## Listed records:

◆ ◆ ◆

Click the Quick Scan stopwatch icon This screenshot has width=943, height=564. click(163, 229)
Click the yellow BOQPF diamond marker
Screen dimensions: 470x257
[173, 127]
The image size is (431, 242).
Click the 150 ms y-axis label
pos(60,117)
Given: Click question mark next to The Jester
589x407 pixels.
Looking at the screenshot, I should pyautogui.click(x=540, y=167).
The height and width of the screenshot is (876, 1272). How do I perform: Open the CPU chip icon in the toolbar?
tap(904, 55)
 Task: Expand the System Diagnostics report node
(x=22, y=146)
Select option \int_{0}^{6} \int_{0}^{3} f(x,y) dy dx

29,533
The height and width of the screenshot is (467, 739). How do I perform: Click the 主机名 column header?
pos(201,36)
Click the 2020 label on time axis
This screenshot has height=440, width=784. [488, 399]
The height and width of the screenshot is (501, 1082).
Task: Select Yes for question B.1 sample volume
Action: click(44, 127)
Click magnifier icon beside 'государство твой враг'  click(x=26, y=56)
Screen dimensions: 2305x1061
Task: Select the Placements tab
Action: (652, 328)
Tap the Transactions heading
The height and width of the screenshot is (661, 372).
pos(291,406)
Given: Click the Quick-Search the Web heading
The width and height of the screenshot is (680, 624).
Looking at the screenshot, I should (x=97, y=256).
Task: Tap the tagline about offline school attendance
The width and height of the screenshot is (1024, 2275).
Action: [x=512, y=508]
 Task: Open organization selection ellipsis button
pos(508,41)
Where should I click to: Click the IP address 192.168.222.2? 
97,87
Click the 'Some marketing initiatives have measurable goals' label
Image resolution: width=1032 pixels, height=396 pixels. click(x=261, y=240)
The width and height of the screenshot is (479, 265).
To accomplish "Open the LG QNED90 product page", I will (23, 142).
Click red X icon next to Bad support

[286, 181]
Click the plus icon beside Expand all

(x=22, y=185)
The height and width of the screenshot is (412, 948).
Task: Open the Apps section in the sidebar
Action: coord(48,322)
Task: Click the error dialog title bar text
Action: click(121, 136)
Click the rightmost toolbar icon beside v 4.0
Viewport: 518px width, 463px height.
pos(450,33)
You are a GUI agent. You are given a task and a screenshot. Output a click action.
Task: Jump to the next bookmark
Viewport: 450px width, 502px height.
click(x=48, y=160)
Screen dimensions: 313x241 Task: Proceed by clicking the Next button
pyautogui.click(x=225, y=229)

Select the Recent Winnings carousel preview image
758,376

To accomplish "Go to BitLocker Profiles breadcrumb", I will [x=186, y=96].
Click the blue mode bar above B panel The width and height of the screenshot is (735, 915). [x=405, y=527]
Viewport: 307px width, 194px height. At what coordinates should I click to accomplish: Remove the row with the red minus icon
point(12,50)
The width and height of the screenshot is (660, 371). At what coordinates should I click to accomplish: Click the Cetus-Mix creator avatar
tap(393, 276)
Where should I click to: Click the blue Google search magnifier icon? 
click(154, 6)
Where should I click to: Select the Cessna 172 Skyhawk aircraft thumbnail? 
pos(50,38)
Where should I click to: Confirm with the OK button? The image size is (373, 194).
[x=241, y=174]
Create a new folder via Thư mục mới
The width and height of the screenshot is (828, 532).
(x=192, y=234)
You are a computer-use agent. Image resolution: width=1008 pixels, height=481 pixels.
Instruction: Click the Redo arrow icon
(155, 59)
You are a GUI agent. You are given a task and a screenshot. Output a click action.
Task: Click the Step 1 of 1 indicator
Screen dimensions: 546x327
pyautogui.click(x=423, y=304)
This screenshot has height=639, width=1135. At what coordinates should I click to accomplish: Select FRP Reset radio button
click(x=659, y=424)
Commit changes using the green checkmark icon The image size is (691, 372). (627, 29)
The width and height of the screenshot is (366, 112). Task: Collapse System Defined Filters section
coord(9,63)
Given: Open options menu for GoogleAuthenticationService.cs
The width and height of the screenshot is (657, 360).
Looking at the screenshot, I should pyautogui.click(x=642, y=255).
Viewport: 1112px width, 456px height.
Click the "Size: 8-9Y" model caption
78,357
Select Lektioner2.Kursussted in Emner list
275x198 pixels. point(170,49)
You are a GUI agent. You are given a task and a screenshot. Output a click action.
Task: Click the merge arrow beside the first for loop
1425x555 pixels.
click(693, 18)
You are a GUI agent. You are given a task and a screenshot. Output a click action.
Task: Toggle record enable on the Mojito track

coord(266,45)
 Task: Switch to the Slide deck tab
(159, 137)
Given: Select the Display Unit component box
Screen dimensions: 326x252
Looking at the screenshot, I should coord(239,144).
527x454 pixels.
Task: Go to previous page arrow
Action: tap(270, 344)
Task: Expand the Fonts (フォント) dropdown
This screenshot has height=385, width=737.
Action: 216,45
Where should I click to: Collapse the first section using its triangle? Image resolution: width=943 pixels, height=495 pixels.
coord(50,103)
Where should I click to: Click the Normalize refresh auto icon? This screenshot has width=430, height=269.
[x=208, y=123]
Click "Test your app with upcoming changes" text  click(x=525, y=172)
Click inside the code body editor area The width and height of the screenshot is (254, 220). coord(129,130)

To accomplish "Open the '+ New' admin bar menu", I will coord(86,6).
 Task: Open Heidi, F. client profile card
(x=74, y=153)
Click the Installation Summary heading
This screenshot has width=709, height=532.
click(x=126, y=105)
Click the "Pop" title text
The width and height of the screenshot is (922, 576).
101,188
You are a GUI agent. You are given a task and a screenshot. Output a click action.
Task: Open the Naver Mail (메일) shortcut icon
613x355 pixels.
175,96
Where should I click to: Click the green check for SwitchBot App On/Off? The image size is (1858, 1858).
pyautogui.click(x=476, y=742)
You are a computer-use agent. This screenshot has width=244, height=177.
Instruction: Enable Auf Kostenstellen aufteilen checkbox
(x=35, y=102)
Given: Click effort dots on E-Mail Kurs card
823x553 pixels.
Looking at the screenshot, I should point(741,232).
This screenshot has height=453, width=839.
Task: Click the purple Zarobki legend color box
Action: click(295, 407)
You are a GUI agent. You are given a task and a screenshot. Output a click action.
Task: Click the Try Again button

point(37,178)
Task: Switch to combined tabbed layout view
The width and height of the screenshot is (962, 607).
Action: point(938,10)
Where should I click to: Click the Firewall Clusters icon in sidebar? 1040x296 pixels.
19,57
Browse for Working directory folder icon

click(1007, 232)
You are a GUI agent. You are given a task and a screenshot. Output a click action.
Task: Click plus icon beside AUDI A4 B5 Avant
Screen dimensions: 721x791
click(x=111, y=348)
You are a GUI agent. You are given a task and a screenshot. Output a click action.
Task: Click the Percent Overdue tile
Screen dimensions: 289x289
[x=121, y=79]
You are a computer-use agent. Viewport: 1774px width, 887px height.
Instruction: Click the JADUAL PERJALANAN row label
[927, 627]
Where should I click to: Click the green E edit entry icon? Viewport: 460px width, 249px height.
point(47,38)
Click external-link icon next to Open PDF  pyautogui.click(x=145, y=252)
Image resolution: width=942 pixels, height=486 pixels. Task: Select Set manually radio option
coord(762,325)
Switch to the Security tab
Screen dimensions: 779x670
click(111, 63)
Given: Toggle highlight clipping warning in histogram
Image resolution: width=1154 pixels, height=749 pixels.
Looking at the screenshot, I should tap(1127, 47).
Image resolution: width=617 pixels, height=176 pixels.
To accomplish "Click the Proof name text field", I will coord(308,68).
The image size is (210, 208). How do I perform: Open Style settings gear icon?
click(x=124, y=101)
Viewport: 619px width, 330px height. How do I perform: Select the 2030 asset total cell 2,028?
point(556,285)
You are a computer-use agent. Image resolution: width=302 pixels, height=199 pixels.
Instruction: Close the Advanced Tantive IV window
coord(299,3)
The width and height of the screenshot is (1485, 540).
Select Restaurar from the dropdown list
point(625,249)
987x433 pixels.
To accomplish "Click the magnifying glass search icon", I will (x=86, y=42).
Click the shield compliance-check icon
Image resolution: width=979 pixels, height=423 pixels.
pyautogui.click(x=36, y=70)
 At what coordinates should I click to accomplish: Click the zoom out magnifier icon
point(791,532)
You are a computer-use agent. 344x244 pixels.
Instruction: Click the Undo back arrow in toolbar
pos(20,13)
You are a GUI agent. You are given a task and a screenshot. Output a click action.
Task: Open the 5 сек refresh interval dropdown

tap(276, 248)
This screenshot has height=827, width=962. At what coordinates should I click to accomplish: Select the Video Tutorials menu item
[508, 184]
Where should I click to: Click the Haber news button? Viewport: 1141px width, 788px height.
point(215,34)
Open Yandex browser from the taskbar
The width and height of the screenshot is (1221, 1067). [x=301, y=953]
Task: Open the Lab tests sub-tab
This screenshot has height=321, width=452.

◆ ◆ ◆

## What to produce:
Find the word "Mail" in the records and pull out each line that has it.

## Answer to this problem:
Task: Open the Naver Mail (메일) shortcut icon
Given: Click effort dots on E-Mail Kurs card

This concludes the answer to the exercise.